§ **YOUR OBJECTIVE**
According to the report on the Sports Lawyers Association conference, who gave the keynote address?

§ **EXERCISE PASSAGE**
=== Begin Enclosure ===

I attended the Sports Lawyers Association (SLA) Annual Conference last week in Atlanta, Georgia. For those unfamiliar with the conference, it is the largest and most prominent gathering of sports attorneys in the country. Lawyers from most major sports leagues, teams and organizations attend as well as agents and representatives of the NCAA.
Attendance was excellent, with approximately 700 attendees, including approximately 200 law students and the conference provided some excellent speakers. Here are some of the highlights and interesting takeaways from the conference:
- The concussion issue continues to grow on both legislative and litigation fronts. 47 states have enacted some type of concussion management law and the NFL is defending 224 concussion cases involving 4300 retired players. A neurologist who addressed the group also pointed out that the players who are less physically developed and do not compete professionally may have taken more hits than the superior players and also may be at risk.
- In an interesting panel on doping, Edwin Moses, the gold medal winning sprinter, provided perspective on the importance of getting it right during drug testing. Moses said that for drug test administrators, it is a job, but for the athletes it is a life.
- One of the most, if not the most, interesting panel focused on the ethical failures at Penn State University. ESPN’s Lester Munson said that Penn State officials were “supremely, arrogantly confident that their cover up of Sandusky’s horrors would be successful.” He also said that he expected death penalty for Penn State and thought they caught a break with the penalties that were imposed. The other panelists, Gene Marsh, Wallace Renfro and Allison Rich discussed the process that led to the expeditious resolution of the situation. They stressed that this was an unprecedented case with unprecedented facts and that led to an unprecedented action by the NCAA.
- Each year, the SLA gives to a local charity (at the conference location). This year the SLA made a donation to the charity run by former NFL player Warrick Dunn, which provides down-payment assistance for single-parent families who are becoming first-time homeowners ,among other things.
- Donald Dell, who wrote the book Never Make the First Offer (which is on the reading list for the Sports Law class that I teach at Quinnipiac Law School with Robert J. Romano) provided the keynote address. Dell’s first two clients: tennis legends Arthur Ashe and Stan Smith.
- The SLA held a student-writing competition this year, and gave out $10,000 in prize money. The first-place winner was Kaitlyn Kacsuta. Congratulations to Kaitlyn.
- Lastly, a few students that I met were Connecticut Sports Law readers. Thanks for reading!

=== End Enclosure ===

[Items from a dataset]
=== Begin Enclosure ===

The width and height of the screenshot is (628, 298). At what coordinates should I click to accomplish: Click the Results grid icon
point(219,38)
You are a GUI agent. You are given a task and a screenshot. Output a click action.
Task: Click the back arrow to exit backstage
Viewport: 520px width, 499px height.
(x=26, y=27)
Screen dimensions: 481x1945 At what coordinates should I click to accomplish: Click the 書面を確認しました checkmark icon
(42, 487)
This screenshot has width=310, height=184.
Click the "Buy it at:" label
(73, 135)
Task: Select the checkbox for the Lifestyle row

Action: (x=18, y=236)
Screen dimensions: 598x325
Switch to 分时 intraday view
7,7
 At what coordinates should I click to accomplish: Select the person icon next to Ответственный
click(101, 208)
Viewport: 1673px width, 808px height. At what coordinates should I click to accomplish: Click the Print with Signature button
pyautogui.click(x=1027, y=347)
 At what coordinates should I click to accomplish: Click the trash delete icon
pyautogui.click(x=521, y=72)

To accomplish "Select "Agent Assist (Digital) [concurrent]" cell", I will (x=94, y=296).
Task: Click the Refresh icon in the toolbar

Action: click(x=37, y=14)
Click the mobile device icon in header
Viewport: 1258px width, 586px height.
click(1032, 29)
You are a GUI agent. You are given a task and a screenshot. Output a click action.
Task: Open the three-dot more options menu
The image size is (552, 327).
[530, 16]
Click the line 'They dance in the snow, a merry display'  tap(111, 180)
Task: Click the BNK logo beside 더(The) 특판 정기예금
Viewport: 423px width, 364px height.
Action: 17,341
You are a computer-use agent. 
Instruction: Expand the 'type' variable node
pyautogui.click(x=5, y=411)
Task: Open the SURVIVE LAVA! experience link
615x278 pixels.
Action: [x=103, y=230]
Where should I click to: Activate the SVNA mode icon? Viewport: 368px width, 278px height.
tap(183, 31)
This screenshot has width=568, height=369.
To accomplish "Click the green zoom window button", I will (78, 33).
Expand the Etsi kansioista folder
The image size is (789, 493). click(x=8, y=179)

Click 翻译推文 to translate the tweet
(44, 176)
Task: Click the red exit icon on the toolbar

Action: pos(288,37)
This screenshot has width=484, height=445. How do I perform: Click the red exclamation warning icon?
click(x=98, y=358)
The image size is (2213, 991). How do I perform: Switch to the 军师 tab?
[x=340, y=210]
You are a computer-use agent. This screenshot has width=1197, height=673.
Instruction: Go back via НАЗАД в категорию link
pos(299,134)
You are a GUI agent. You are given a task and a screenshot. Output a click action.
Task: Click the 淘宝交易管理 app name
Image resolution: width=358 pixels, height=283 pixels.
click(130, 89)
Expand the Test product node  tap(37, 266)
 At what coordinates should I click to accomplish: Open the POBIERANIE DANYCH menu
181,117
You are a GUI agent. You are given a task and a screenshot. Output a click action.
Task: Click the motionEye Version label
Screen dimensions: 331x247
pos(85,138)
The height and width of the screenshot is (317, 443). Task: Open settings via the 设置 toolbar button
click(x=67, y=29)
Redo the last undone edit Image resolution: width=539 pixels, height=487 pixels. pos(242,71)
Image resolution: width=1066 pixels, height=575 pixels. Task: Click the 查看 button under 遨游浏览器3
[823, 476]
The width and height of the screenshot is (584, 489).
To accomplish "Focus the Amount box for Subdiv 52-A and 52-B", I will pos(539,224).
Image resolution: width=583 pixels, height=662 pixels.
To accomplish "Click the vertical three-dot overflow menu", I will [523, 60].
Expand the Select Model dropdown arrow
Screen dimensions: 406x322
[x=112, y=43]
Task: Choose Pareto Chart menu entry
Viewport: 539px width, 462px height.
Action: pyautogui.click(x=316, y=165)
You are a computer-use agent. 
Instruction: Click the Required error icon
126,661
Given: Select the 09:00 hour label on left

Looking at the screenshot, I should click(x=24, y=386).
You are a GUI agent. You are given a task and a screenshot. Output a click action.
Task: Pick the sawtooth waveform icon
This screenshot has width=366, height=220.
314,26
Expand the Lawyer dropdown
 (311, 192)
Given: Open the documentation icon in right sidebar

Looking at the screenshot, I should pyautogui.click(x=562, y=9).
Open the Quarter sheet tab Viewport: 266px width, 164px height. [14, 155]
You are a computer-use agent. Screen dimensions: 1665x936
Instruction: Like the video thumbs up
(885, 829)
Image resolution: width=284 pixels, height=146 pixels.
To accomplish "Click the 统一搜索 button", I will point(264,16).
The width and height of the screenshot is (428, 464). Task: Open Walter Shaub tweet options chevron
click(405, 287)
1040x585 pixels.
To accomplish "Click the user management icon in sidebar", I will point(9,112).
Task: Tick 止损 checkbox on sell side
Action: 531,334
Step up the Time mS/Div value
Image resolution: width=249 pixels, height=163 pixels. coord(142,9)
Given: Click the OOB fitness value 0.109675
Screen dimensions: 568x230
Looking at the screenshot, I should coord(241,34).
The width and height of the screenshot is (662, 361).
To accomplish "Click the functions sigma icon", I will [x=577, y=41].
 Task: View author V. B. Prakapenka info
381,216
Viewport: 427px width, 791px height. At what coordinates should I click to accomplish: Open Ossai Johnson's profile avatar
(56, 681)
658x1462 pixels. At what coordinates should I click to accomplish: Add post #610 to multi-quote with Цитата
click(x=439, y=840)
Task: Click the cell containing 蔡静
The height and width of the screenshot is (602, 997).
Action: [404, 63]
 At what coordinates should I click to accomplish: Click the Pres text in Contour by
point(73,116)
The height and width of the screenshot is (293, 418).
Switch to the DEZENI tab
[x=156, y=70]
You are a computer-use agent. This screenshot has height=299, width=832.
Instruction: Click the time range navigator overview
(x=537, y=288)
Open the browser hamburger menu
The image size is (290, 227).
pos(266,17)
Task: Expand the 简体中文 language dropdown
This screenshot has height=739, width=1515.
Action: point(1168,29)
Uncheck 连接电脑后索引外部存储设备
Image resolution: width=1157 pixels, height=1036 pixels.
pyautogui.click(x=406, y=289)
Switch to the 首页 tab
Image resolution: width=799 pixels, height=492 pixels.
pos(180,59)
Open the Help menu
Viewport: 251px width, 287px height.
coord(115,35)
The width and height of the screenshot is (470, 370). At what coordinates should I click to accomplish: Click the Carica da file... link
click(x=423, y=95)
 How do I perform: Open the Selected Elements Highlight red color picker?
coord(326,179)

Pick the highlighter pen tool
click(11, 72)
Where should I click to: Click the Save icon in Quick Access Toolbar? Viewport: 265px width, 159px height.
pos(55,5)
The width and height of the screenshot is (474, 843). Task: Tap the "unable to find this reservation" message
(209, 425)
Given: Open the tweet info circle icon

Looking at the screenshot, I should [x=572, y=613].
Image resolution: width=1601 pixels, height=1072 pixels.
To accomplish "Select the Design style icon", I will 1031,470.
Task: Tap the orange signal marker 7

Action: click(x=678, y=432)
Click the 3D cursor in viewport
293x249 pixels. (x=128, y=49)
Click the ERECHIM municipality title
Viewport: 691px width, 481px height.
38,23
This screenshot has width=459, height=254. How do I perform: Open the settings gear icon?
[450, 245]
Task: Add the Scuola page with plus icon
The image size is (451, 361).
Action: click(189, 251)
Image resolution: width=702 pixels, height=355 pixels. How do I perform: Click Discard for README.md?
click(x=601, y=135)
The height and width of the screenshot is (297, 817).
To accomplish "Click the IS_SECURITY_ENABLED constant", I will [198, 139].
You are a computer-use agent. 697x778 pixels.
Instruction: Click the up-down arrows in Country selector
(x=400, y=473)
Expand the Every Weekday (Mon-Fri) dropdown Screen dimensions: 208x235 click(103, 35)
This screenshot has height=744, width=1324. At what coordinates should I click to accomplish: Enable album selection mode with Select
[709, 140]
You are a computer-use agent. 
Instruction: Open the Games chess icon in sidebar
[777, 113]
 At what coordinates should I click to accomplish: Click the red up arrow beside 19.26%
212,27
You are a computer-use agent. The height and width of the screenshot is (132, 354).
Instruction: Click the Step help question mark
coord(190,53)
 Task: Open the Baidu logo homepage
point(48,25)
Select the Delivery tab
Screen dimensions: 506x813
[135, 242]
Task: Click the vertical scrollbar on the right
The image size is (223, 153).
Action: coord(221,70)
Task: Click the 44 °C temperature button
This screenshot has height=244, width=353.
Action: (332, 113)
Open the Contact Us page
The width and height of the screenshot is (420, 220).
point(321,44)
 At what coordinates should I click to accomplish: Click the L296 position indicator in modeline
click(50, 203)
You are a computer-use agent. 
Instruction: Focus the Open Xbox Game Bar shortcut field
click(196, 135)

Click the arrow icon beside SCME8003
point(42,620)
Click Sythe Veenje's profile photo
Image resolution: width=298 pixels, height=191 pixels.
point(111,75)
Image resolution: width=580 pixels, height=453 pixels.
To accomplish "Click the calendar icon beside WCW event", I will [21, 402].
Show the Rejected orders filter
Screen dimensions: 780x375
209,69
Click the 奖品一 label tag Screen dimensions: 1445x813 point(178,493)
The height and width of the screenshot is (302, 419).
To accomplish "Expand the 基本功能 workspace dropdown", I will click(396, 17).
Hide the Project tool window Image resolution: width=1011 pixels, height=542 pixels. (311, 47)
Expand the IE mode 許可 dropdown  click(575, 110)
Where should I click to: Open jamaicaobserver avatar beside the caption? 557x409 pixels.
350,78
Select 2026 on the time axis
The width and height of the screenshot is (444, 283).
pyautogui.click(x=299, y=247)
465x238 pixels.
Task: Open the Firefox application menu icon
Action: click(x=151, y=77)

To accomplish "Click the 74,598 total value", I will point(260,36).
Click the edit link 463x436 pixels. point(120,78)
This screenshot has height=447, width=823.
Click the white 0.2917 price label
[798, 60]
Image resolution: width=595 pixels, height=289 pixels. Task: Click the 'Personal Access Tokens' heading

=== End Enclosure ===

§ **FINAL ANSWER**
Donald Dell